There’s more to the fête than great bands. The LEAF, formerly Lake Eden Arts Festival, has a mission of “connecting local and global cultures [and] creating community through music and arts.” These aims are achieved, in part, through educational outreach and empowerment programs such as LEAF in Schools and Streets (Mickey Hart held a kids drumming workshop for LSS in 2012) and LEAF International, which launched International Haiti with Prosjekt Haiti and Boukman Eksperyans in Port-au-Prince this year.

So, the festival has to be the soundtrack to not just a family-friendly gala, but to an important social objective as well. How do you book that kind of lineup?
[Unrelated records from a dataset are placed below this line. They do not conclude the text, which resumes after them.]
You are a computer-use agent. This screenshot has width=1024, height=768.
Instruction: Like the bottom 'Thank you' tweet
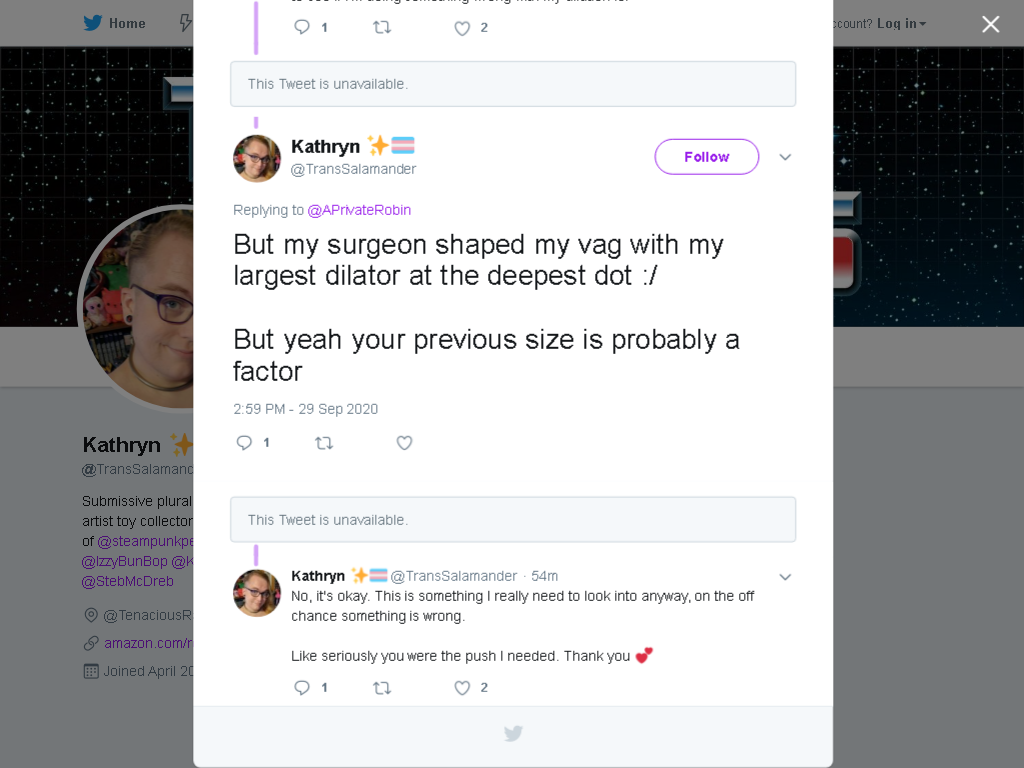462,687
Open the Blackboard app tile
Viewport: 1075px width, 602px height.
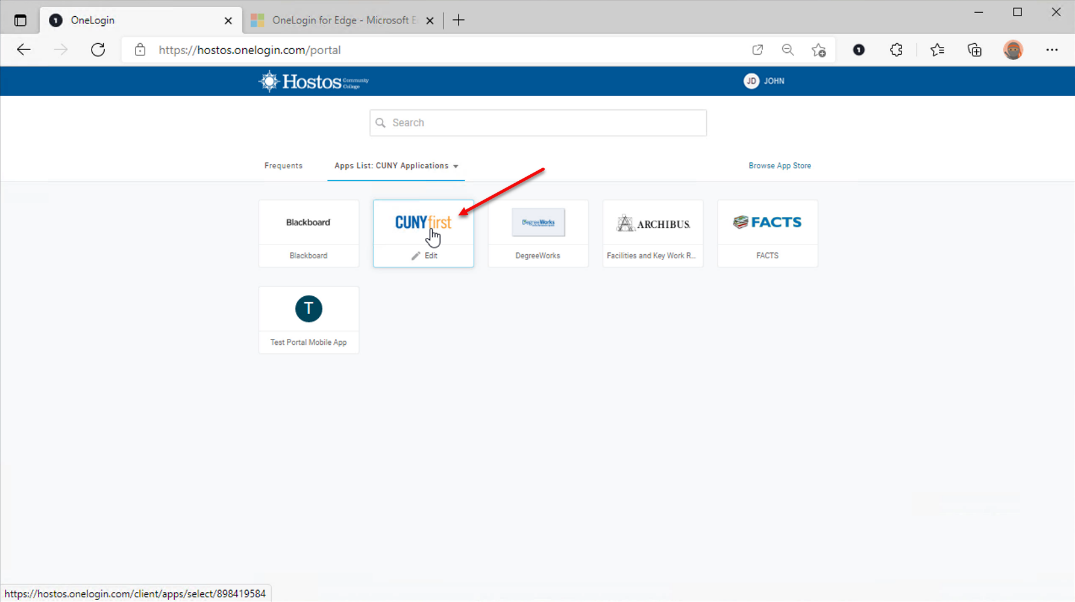308,223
Billy Jack Sinkovic, the festival’s departing performing arts director, has spent the last several years concocting exactly that kind of alchemy. It is, of course, a group effort that includes a committee as well as LEAF staffers. Executive director and founder Jennifer Pickering “wants the rootsy-roots bands,” says Sinkovic. “I want the ‘who’s doing something new and exciting’ bands. It’s made for a lot of interesting discussions.”

A lot of booking takes place each January at APAP/NYC, a global performing-arts conference. “There are agents and talent buyers from all over the country, and we do meetings every 15 minutes for eight hours a day,” says Sinkovic. Band availability and “fortuitous routing” are key but, more importantly, “agents have to understand that LEAF is not just another festival on the circuit.”
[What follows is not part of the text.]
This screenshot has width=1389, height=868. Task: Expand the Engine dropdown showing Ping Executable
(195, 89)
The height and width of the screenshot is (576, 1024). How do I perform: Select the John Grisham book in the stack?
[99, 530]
Sinkovic says that while a talent buyer like AC Entertainment is tasked with booking the newest and hottest acts, a LEAF music booker is concerned with selling both tickets and the festival’s overall mission. Happily, “there are people who want to play LEAF just because it’s LEAF,” says Sinkovic. Like DJ and producer King Britt, whose team reached out to the festival and cut an affordable deal for the highly regarded artist to perform. (He’ll even DJ the staff party.) Other artists, like Rising Appalachia and Abigail Washburn, are ardent LEAF supporters and return regularly. Masankho Banda, a drummer, spiritual healer and peace builder from Malawi, does a LEAF residency each fall.

“Being a music booker for a festival is some people’s dream job,” says Sinkovic. “You work your way up to it. And I just landed in it.” He was a volunteer, pouring beer, when it was suggested he try for the performing-arts director position. Sinkovic thinks it was his enthusiasm for craft brew that helped. That, and his passion for live music — a subject he says he spends every waking hour talking about. That music, beer and festivals go together is pretty much the trifecta of awesomeness for Sinkovic. (He’ll leave the position after this festival for new opportunities, but with mixed emotions.)

But even living and breathing music 24/7 doesn’t cover the breadth of LEAF’s potential roster. “My musical taste and understanding and knowledge base has expanded so much,” says Sinkovic.

Years ago, LEAF booked according to a checklist of musical genres, from American folk to various world traditions. “As music and performing arts continue to evolve, and as the world becomes more connected to technology, that’s changed a lot,” says Sinkovic. Today, bands like Delhi to Dublin provide multi- and cross-cultural experiences in a single performance.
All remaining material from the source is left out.